Comme avec Leïla et ses frères, c’est par le biais d’un histoire de famille qu’il va parler de la société patriarcale iranienne. Woman And Child a pour héroïne Mahnaz (magnifique Parinaz Izadyar) une veuve élevant seule ses deux enfants, en compagnie de sa mère (Fereshteh Sadre Orafaee) et de sa jeune sœur Mehri (Soha Niasti). Infirmière, Mahnaz compte bien refaire sa vie. À 45 ans, elle se prépare d’ailleurs à céder aux demandes pressantes d’Hamid (impressionnant Payman Maadi ), un ambulancier, célibataire endurci qui aimerait lui passer la bague au doigt. Sauf que pendant les quelques jours que le spectateur va vivre avec Mahnaz, des événements malheureux vont faire voler en éclats le projet nuptial : le renvoi de l’école du fils ainé, le turbulent Aliyar (Sinan Mohebi), une rencontre familiale qui vire au malaise, un accident mortel… Ravagée, Mahnaz ne va pas  se laisser abattre et va réclamer réparation. 

Un renoncement

Comme Mahnaz à chaque situation, le spectateur est amené à chercher à comprendre ce qu’il s’est vraiment passé. Comme Mahnaz, il se laisse d’abord séduire par l’ambulancier, charmeur et beau parleur, avant de prendre conscience de l’importance qu’il donne à ses magouilles.

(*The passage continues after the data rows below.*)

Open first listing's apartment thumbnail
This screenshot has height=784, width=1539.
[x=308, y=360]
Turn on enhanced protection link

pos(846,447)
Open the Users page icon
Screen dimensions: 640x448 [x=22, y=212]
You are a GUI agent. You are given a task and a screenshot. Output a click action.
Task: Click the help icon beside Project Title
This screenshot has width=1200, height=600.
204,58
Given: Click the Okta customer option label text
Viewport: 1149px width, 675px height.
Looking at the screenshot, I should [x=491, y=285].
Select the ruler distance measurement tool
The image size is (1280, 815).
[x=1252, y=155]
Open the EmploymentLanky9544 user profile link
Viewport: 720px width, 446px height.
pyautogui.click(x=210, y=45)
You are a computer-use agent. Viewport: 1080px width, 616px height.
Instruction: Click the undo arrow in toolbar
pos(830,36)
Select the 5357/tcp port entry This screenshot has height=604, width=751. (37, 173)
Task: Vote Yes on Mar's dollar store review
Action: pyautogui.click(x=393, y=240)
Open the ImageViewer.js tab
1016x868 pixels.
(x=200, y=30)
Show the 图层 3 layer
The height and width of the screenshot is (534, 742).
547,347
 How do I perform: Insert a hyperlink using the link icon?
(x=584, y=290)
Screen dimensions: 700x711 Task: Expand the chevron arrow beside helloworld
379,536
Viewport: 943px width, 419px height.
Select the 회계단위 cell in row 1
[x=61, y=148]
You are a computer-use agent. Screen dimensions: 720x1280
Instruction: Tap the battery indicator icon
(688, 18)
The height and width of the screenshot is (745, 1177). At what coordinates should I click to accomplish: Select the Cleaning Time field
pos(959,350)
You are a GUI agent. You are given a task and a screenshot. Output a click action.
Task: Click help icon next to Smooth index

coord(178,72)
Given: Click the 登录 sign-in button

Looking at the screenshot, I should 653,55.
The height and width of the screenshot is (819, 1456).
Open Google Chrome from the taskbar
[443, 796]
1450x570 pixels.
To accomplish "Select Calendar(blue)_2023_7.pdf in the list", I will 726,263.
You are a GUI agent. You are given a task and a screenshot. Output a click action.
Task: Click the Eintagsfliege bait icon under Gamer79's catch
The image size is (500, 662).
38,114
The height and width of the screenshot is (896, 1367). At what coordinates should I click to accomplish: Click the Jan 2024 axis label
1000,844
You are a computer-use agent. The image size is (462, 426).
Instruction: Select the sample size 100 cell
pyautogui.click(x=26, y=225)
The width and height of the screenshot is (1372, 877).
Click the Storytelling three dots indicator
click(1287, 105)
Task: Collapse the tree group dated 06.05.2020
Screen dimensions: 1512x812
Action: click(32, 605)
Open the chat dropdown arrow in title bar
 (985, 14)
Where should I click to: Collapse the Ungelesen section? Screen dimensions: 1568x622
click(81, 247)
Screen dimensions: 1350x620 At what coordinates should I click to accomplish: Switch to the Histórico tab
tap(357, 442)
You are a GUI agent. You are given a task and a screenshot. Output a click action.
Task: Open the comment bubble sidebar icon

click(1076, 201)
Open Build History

Il est à l’image des hommes corrompus du régime iranien. Il faudra un drame pour que Mahnaz voit Hamid tel qu’il est : égoïste, autoritaire, manipulateur.  Il lui faudra une tragédie pour trouver la force de renoncer à la nouvelle vie dont elle rêvait. Une force qui l’amène à se battre pour sauver la vie future de sa fille, de sa sœur et de son bébé.

La force du cinéma de Saeed Rouestaee, on la trouve dans les situations à la fois simples — elles peuvent toucher tout le monde —, et complexes, par les décors comme une cage d’escalier belle et impressionnante, ou deux portes entr’ouvertes qui laissent filtrer une vérité blessante. Sa force passe aussi par les silences et surtout par les regards. D’ailleurs sa caméra s’attarde longuement sur les regards de ces femmes et de ces fillettes, des regards qui nous poursuivent encore longtemps après avoir quitté la salle de cinéma.